9月以降も展示物は入れ替わり、毎回訪れるのが楽しみになりそうな企画を数々ご用意されているそうです。
見たいものや聞きたいことがたくさんありすぎて、ようやく券売機にたどり着いたかと思えば、選択肢が多い!嬉しい悲鳴ですが、これは困った・・・目移りしてなかなか決められそうにありません。
券売機の左上の壁面に、ベースとなる6種類のラーメンの説明があるので、初めての方はこちらを見ながら思う存分迷ってください。
“楽しい”と“面白い”を追求するラーメンを実食!
生搾りレモンラーメン900円(税込)
どれもおいしそう、どれも食べたい・・・優柔不断な私は、店主・高梨さんに助け舟を出してまずは1杯目をいただきます。
Kajo |
なんとも目に鮮やか、インパクトがすごい! SNS上のハッシュタグの多さに納得です。 |
高梨 |
ハッシュタグ、嬉しいんですよね。全部いいねしちゃう! |
自然と頰がほころぶ1杯を前にまずはひと口スープをいただくと、レモンの爽やかな香りが鼻を抜け、ベースとなる塩スープのコクと旨味が酸味をまろやかに包んでいるのを感じます。
Kajo |
初めての感覚です、おいしい・・・おお、めちゃくちゃレモンですね! |
高梨 |
スープにはレモンが1個、トッピングには半分使用しているので、約1.5個分のレモンが入っていますよ。レモンが2個入った、レモン増しのメニューもあります。 |
低温で4時間、スチームを当てながらじっくり仕込まれ、噛むたびに肉の旨味が存在感を訴えるチャーシュー、歯ごたえを残した食べ応えのある筍、ふんだんにレモンが使用されたスープと相性の良い、歯ざわりの良いフレッシュな刻みオニオン。ビジュアルだけでなく、味のバランスまで考え抜かれた逸品です。
尊い!
Kajo |
もう1杯、ください・・・! |
魔法のラーメン950円(税込)
そしていただいちゃいました、もう1杯。ベースの鶏白湯(煮込み時間はなんと16時間!)に、貝柱の出汁を使った塩ダレを使用した「魔法のラーメン」です。
Kajo |
なぜ“魔法”なのですか? |
高梨 |
本当においしいものとはなんだろう、食べた後も心地のいいラーメンを作りたかったんですよね。いく度となく試作を繰り返し、納得のいく味に出来上がったときに、「これは魔法でしかない!」と思ったんです。 |
タレやスープ、油の調整に至るまでそれぞれに何度試作をしたか数え切れないという「魔法のラーメン」ですが、丁寧に作り上げられていらっしゃることが、ひと口ひと口から身体に沁みていくようでした。

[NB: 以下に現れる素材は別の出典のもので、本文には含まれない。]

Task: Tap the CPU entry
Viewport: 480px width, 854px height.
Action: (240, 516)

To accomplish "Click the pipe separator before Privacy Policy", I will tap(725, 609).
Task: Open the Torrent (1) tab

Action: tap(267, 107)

あっという間に2杯を完食。心と体が、心地いい満足感でいっぱいです。胃がひとつしかないことが悔やまれます。
駆け抜け、迎えた1周年
「ラーメンやんぐ」の店名ですが、高梨さんが20代を過ごしたバンド「ヤング」と、育ての親である清水町のラーメン店「ろたす」に敬意を表した結果、「ヤング+ろたす=やんぐ」のイメージが生まれたという由来があるそうです。
ご自身の好みを追求した内装に仕立てられた、気持ちの良い風が吹き抜けるお店には、店主・高梨さんのブレない心意気が生きています。

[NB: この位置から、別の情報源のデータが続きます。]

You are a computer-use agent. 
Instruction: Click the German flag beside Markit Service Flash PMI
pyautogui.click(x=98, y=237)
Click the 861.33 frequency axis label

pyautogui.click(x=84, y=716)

カフェのように過ごされる女性のお客様や、ご近所のおじいちゃん・おばあちゃん、学生さんからファミリーの皆さんまで幅広い年齢層の方が訪れるという「ラーメンやんぐ」。
「制作側の人間だと思います」と語られる高梨さんのセンスが生み出した空間と、丁寧な歴史の元に生まれた1杯1杯のラーメンに、さまざまな世代の方が惹かれる理由を、見つけた気がしました。